*Your task*: Please transcribe, exactly, the line that contains "Viewport: 437px width, 499px" and every line after it to the end of the records, and nothing else.

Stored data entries
- Opening Delimiter -

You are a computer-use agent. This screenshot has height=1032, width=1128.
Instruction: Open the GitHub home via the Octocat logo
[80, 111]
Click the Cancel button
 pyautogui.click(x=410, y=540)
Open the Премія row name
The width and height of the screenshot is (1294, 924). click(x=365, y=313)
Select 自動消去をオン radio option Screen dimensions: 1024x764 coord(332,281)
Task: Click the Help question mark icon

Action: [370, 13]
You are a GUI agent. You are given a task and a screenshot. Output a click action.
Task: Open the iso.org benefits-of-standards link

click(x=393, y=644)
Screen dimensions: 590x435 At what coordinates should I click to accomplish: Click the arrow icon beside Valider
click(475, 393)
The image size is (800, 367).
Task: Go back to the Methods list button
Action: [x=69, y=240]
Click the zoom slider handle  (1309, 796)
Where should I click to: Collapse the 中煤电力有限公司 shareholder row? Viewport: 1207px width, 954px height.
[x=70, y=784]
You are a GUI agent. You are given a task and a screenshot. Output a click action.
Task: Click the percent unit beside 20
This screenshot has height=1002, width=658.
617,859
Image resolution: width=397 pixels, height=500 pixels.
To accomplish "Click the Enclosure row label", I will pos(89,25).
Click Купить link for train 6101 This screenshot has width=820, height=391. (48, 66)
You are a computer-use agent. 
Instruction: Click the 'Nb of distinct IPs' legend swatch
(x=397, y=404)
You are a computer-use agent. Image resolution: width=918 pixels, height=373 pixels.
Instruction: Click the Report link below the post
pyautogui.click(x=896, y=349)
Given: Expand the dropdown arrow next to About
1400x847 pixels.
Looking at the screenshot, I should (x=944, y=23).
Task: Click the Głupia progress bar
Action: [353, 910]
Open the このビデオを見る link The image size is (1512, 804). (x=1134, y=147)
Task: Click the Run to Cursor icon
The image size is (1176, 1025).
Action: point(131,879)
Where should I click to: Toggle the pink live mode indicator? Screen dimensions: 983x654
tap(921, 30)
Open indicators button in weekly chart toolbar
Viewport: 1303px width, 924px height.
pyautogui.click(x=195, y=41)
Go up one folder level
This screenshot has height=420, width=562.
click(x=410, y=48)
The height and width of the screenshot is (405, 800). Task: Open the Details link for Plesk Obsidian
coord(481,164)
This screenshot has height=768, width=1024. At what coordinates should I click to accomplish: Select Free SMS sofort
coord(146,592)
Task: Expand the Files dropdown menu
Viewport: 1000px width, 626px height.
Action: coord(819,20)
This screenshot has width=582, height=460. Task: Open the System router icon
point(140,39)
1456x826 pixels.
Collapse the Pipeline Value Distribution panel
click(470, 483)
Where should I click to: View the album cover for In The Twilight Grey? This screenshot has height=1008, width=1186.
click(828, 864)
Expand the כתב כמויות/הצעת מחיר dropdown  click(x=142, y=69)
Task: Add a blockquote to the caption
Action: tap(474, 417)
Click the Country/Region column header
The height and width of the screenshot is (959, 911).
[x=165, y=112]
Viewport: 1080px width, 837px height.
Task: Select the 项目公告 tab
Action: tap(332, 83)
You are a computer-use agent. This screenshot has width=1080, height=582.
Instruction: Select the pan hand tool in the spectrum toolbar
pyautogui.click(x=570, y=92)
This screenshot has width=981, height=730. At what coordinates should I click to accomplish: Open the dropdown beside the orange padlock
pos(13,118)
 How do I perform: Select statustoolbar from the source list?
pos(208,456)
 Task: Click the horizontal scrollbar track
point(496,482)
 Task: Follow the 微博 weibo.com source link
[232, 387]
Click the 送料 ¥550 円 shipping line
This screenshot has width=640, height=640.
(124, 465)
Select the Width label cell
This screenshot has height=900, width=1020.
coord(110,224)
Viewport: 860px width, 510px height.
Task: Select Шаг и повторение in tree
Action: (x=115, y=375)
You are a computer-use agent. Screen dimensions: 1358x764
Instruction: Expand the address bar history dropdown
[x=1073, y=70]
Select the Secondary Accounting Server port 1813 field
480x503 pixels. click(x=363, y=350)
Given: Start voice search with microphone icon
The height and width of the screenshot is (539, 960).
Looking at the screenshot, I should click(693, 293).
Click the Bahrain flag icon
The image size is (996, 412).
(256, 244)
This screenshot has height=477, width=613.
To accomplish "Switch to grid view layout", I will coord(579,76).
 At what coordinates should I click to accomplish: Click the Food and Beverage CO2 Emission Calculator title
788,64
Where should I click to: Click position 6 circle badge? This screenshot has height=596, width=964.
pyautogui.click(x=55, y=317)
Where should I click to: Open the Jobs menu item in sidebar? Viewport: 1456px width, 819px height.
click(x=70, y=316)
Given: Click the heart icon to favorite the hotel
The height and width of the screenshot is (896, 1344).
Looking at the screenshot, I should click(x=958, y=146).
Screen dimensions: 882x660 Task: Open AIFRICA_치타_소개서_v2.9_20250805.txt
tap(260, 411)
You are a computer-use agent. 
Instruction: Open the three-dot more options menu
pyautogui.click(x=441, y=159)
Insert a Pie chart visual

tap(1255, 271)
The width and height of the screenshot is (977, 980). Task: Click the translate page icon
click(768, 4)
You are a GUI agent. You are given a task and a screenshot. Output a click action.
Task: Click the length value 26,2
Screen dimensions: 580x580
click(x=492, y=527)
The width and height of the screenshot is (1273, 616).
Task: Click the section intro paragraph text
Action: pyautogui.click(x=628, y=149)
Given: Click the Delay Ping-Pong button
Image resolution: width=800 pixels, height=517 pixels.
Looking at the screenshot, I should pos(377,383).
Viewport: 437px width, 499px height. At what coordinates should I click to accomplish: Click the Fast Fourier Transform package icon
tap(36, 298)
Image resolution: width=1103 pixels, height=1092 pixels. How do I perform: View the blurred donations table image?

- Closing Delimiter -

*Result for this exercise*:
Viewport: 437px width, 499px height. At what coordinates should I click to accomplish: Click the Fast Fourier Transform package icon
tap(36, 298)
Image resolution: width=1103 pixels, height=1092 pixels. How do I perform: View the blurred donations table image?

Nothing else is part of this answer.